Among 1920 potential participants, 1256 African Americans, aged forty or above, were eligible for this study. Non-African American patients (n = 100), as well as patients without bidirectional endoscopy (n = 385), patients with inflammatory bowel disease (n = 146) or lacking the H. pylori IHC stain (n = 33) were excluded. The prevalence of H. pylori infection was 366/1256 (29.1%) while the prevalence of colorectal polyps and adenomas were 456 (36%) and 300 (24%) respectively. The frequency of males was 433 (34%). The frequency of colorectal adenomas increased with age (from 15% in patients younger than 50 to 33% in those 70 years and older, p < 0.001). The same trend was observed for polyps (from 30% in patients younger than 50 to 39% in those 70 years and older, P = 0.033). The mean age (SD) 57 years (9.6) was the same for H. pylori infected and non-infected subjects (p = 0.9). The frequency of male gender in H. pylori negative and positive patients were 32% and 41%, respectively (p = 0.004). The frequency of chronic active gastritis (p <0.001) and colon polyps (p = 0.001) were higher in H. pylori positive patients. Polyp histology, size and location were not correlated to H. pylori status (Table 1). Colorectal polyps were located mainly in the left colon (54%). The same distribution was observed for adenomatous and hyperplastic polyps. Out of 1256 patients, 158 (13%) had personal or family history of colorectal polyps or cancer. Of these 158 subjects, 63 (40%) were males, 32 (20%) were H. pylori positive, and 77 (49%) had colorectal polyps.

By univariate analysis, older age (p <0.001), male gender (p < 0.001), H. pylori positivity (p = 0.003) and chronic active gastritis (p = 0.04) were significantly associated with higher frequency of adenoma (Table 2.a). In a separate analysis, male gender and H. pylori were associated with higher frequency of polyps (Table 2.b).

In multivariate logistic regression, age (adjusted OR = 1.4 for each 10 years), male gender (adjusted OR = 1.7), and H. pylori positivity (adjusted OR = 1.5) were independent risk factors for colorectal adenoma (Table 3.a), with similar findings for colorectal polyps (Table 3.b).

Using combination criteria of baseline high risk clinical presentations- such as lower GI blood loss, abdominal mass and/or family/personal history of colorectal polyps or cancer, was more sensitive and specific than using each presentation alone in the prediction of colorectal polyps, but not adenoma (Table 2). In multivariate logistic regression, baseline risk features were statistically significant predictors of colorectal polyps (adjusted OR [95% CI]: 2.9 [1.2-7.1]; p = 0.021).

One hundred sixty three serum samples (including 81 polyp and 82 without polyps gender and age matched subjects) were analyzed for anti-H. pylori and anti-Cag-A antibodies. In these two groups, 85 subjects (45%) were positive for anti-H. pylori. Of these 85 sera, 60 (71%) were anti-Cag-A positive. The anti-H. pylori positive number in non polyp patients were 40 (49%) while they were 45 (56%) in the polyp patients’ sera (p = 0.3) while anti-Cag-A positivity was 73% in polyp patients vs. 68% in non polyp controls (p = 0.5).
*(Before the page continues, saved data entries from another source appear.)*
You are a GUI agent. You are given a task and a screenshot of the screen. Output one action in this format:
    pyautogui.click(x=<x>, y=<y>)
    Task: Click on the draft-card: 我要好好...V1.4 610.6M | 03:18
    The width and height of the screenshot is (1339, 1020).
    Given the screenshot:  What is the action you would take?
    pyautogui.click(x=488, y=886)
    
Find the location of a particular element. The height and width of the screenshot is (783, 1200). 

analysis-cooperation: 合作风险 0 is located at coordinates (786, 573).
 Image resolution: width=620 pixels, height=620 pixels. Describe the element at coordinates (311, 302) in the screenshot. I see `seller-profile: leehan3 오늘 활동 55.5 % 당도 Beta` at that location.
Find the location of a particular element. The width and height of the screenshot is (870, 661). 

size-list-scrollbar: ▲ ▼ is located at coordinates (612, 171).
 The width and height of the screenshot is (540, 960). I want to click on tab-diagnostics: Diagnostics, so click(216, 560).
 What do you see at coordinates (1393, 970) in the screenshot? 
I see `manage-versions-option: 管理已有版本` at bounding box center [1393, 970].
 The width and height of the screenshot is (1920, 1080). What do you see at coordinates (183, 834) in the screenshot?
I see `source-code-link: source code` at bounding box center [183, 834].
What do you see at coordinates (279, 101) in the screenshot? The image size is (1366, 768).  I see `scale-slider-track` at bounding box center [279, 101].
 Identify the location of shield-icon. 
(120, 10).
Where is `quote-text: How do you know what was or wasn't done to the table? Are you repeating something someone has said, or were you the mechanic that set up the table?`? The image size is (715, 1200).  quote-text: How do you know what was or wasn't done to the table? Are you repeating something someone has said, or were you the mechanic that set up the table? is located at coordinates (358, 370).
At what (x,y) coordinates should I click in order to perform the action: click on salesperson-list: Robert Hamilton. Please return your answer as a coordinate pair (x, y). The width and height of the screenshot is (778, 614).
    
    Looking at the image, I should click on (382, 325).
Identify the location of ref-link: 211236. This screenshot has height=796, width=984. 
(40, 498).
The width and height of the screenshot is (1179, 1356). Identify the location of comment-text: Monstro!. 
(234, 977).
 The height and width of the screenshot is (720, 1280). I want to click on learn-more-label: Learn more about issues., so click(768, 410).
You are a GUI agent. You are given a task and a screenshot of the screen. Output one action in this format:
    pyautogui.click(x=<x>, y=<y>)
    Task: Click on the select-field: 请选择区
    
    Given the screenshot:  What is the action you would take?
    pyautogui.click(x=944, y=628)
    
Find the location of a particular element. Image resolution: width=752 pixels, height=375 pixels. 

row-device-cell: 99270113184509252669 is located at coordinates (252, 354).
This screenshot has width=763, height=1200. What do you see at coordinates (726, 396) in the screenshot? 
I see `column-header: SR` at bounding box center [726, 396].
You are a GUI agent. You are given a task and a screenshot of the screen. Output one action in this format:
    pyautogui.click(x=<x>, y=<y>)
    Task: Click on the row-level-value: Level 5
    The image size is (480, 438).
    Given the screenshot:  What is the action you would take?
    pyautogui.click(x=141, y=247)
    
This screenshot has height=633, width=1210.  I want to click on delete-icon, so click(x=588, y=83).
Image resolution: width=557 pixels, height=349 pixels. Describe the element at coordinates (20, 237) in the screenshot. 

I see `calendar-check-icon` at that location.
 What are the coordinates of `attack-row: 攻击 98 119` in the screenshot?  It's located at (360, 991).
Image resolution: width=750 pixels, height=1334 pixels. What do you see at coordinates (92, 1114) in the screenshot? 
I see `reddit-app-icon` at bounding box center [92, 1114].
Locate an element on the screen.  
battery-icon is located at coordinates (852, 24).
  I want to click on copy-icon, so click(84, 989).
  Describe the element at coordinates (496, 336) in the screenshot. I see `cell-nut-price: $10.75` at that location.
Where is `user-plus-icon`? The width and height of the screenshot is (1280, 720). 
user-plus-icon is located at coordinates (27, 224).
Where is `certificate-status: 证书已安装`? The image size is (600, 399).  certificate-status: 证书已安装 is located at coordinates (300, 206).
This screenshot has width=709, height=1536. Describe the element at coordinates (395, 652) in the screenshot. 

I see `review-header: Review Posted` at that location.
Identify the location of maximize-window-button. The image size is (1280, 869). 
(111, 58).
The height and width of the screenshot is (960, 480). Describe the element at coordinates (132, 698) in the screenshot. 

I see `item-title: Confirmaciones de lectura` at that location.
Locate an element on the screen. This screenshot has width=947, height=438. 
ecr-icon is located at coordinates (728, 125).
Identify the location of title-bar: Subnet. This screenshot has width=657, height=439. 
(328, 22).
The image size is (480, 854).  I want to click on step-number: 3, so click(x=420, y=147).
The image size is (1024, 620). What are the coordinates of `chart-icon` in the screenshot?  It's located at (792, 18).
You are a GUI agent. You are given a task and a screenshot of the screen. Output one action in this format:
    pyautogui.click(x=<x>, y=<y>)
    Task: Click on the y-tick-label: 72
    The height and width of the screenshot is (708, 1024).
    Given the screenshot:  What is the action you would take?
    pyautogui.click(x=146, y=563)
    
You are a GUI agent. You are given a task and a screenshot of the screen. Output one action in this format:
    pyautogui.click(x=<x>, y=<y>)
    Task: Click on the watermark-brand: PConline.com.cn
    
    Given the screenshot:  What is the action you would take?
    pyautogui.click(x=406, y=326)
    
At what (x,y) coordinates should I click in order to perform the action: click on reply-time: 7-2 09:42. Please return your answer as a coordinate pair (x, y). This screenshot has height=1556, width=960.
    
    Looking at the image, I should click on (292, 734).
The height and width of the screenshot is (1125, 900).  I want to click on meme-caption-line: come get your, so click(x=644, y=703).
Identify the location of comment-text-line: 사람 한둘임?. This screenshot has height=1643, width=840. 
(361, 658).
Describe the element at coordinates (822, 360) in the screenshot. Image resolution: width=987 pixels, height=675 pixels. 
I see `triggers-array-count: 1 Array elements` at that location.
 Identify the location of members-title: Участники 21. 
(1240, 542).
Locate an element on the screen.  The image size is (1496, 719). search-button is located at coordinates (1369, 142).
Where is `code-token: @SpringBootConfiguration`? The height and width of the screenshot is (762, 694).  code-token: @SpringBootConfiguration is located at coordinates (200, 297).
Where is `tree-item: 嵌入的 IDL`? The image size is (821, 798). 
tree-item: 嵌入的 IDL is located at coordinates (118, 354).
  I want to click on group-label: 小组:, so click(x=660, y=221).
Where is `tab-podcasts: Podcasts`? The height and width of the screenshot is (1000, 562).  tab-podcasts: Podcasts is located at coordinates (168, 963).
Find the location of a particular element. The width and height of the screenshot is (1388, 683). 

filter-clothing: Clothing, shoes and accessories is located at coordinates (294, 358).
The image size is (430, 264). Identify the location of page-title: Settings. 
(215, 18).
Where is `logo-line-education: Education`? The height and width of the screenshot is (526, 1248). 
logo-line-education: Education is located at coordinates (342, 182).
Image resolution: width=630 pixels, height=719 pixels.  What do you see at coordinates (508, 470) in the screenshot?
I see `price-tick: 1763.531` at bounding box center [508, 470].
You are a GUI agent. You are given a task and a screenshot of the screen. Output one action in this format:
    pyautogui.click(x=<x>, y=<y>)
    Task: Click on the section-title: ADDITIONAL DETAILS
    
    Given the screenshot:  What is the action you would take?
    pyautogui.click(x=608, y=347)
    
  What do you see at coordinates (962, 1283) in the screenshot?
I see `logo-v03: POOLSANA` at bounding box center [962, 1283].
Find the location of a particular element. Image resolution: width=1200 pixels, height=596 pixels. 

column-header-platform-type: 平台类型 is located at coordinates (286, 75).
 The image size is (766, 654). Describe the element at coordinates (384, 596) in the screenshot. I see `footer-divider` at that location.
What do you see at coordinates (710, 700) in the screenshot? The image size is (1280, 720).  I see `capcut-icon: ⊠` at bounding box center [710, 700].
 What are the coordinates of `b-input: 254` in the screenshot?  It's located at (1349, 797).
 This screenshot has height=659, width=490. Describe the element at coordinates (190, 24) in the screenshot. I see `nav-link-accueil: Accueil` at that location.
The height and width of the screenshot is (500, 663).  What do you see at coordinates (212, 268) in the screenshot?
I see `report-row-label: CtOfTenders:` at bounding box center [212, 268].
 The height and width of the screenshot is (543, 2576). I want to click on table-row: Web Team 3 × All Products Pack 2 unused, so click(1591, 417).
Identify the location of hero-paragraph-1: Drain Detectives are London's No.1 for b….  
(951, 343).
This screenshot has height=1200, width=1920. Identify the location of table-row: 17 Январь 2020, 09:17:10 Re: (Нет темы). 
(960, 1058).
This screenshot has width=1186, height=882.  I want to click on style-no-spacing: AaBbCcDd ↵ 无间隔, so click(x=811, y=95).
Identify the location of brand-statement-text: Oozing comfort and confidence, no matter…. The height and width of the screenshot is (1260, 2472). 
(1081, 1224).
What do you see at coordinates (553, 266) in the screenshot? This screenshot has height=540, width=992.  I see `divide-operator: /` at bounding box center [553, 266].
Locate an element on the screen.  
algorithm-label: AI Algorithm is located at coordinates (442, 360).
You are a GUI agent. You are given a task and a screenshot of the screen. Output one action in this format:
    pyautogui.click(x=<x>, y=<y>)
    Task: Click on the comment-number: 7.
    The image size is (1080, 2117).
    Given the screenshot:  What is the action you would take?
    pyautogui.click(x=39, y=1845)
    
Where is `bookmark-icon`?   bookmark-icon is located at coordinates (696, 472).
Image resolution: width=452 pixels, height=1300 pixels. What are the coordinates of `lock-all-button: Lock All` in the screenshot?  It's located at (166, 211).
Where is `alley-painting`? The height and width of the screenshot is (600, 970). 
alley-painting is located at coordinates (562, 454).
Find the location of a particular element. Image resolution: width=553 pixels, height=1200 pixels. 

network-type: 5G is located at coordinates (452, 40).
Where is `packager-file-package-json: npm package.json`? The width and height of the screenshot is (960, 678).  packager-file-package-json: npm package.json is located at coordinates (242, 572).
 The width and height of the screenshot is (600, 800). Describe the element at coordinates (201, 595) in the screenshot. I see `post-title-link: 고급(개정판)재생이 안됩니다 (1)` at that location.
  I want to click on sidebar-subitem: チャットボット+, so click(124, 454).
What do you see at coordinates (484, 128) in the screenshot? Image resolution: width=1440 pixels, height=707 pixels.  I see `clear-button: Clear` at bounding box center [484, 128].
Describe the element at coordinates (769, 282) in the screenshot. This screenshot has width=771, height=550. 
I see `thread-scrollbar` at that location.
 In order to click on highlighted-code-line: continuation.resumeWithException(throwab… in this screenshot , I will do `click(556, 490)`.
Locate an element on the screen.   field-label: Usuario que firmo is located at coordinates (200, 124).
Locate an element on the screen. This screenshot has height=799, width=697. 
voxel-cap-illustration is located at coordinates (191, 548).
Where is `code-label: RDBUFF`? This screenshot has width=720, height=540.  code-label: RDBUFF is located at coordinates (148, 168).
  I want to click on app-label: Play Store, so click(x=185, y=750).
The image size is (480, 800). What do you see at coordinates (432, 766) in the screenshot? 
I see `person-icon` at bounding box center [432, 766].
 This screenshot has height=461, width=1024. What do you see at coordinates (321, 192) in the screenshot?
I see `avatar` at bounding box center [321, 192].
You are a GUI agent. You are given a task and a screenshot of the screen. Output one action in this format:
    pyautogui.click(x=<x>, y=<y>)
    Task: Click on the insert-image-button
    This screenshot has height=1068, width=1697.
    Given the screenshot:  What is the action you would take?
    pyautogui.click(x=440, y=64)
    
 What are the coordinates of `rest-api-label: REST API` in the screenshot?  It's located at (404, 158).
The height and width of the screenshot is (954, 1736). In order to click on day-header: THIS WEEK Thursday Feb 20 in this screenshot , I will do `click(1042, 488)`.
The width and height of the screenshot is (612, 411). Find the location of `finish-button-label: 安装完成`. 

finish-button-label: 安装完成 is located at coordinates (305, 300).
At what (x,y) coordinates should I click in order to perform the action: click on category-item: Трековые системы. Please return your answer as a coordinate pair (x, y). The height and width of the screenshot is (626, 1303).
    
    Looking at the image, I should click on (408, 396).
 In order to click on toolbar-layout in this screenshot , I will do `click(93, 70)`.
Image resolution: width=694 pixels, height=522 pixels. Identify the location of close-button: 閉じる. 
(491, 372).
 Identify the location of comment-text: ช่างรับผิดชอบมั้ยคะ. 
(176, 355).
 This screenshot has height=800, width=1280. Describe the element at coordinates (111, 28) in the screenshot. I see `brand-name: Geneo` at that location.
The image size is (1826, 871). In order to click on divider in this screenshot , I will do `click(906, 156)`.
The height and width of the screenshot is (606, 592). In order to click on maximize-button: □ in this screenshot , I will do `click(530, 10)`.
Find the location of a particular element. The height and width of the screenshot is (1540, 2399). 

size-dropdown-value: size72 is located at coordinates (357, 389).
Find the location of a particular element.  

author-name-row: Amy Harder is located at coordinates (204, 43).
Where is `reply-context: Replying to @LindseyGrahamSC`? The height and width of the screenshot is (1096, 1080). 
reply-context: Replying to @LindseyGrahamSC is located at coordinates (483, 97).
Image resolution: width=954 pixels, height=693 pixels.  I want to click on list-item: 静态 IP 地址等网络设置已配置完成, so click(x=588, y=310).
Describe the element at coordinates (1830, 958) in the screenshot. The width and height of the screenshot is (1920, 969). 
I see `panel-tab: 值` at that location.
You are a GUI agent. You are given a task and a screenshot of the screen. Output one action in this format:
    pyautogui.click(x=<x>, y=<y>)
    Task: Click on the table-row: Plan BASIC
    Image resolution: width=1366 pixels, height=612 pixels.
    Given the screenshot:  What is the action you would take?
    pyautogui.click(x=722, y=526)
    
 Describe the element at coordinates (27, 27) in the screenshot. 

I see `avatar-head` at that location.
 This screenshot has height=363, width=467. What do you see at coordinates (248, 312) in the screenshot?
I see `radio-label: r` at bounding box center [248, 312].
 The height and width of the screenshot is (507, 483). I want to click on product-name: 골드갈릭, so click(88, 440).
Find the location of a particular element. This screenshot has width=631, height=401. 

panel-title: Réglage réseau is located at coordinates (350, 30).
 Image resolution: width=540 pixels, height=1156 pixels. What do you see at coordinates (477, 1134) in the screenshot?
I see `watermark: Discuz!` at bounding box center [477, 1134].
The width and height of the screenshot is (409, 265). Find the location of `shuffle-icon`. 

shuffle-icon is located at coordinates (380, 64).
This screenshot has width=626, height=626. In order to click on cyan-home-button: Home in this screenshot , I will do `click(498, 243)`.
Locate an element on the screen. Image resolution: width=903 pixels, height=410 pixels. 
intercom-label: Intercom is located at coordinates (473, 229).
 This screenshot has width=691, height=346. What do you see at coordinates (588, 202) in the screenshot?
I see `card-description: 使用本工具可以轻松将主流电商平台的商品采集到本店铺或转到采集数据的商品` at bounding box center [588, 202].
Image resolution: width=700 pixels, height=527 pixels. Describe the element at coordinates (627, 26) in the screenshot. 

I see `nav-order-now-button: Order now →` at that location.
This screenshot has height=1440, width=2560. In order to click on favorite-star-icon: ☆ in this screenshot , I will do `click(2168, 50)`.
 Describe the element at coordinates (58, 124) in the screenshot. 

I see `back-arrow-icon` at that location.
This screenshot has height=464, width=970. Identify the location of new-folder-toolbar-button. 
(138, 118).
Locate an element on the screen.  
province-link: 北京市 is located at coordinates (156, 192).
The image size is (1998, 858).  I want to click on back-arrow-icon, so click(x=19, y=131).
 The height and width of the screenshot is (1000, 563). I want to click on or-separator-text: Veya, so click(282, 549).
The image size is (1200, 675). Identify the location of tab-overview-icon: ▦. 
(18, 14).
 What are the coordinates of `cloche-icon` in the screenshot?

Thirty three (55%) patients who were positive for both H. pylori and Cag-A had polyps while 33 (47%) patients of those negative for both H. pylori and Cag-A had polyps (p = 0.3; Table 4). The corresponding figure for those positive for H. pylori and negative for Cag-A was 12 (48%). While the p values were not statistically significant, the observed pattern of higher polyp prevalence in H. pylori/Cag-A patients is consistent with the overall epidemiological results.